If you’re familiar with the later sequels in the HALLOWEEN franchise, and I’m sure you are, you know there’s a point where Haddonfield completely bans the holiday. While Oil City, PA may not have experienced a rampant serial killer, they did endure something equally awful: On October 27th, 1992, 11-year-old Shauna Howe went missing two blocks from her home while walking back from her Girl Scout Halloween party. Shauna’s parents called the police later that night when she didn’t arrive home.
Search parties scoured the land all around the home to no avail. Two days later, a piece of her gym costume was found near some railroad tracks. After searching again, Shauna Howe was found in a creek bed near Coulter’s Hole. It’s not entirely clear as to whether Shauna was pushed into the hole or fell in, but it was concluded that she died from injuries sustained in the fall.

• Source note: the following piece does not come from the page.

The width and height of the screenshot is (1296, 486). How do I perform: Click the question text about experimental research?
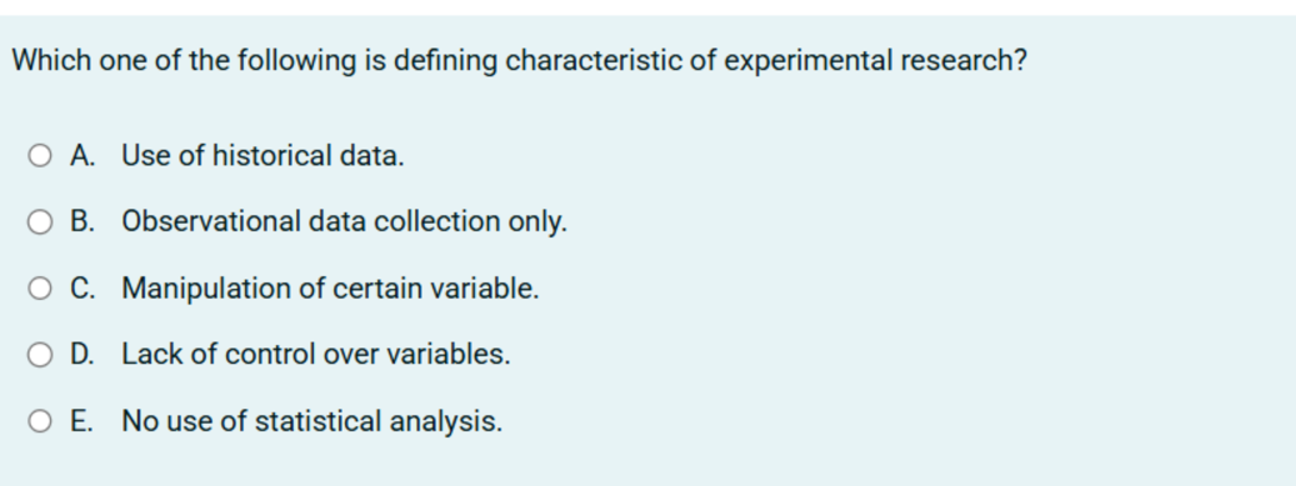[x=519, y=62]
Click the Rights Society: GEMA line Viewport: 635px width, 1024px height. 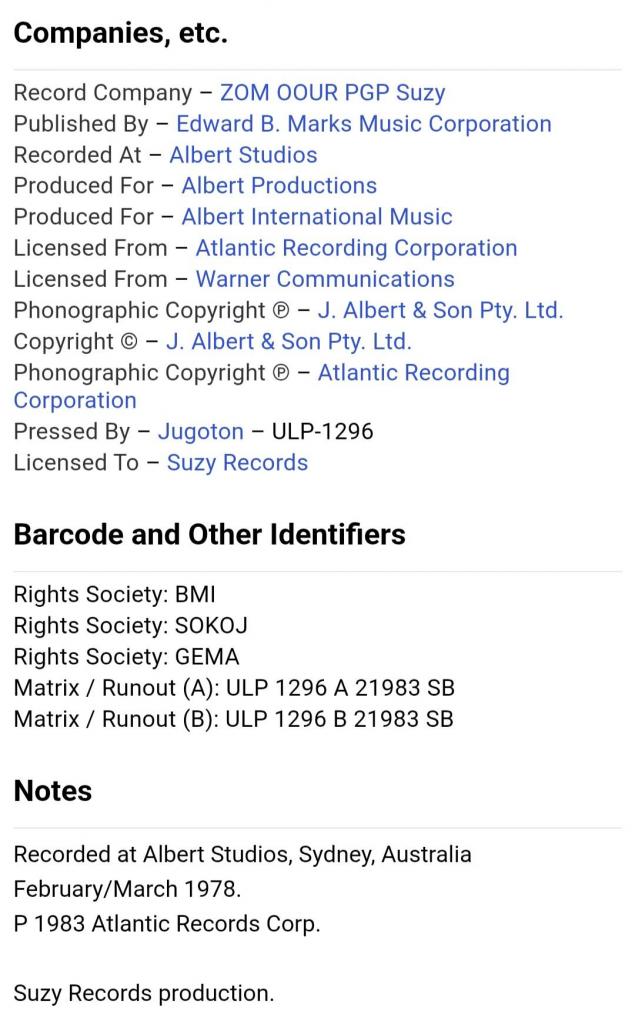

In 1997, authorities thought they had a break in the case when another girl went missing. Sadly, she was also found dead… but this time, her killer was quickly identified. 17-year-old Nicholas Bowen was arrested for the crime, but the police couldn’t link him to Shauna. Leads were chased all the way to Canada, but nothing would come of searching for five more years.
Finally, in 2002, FBI uncovered DNA evidence linked to a James O’Brien, who was already serving time in prison for attempting to kidnap a woman in 1995. After being questioned, it was revealed that James and his brother Timothy had been staying with local resident Eldred Walker at the time of the murder. Walker’s home was searched, and he later confessed to knowing the brothers had planned on kidnapping a child on Halloween of 1992. He said it was supposed to be a prank, and that the brothers initially were going to kidnap a boy, but decided a girl would be better. Walker described the events of the night to police, and said James and Timothy came into his house with a scared girl and told them to get out.
Walker was later arrested and pled guilty to kidnapping and third-degree murder. He testified against the O’Brien brothers who, in October of 2006, were convicted of kidnapping, conspiracy, second- and third-degree murder.
After Shauna’s murder in 1992, Oil City put a ban on most Halloween activities, and only allowed trick-or-treating in the afternoon. This ban went on until 2008, when 5th grader Elizabeth Roess confronted her local city council. She presented them with a petition she had created that included 175 signatures and her own list of reasons the town should allow night time trick-or-treating again. Among the reasons listed, Roess told the council she had never been able to go trick-or-treating in her own town, because hardly anyone was home during the day to take their kids out; she and her friends had to go to neighboring towns to celebrate.
After some deliberation, the Halloween spirit was restored, and Elizabeth and her friends were able to celebrate the holiday in their own town again. Of course, the tragic loss of Shauna Howe still haunts the community… but she is not forgotten.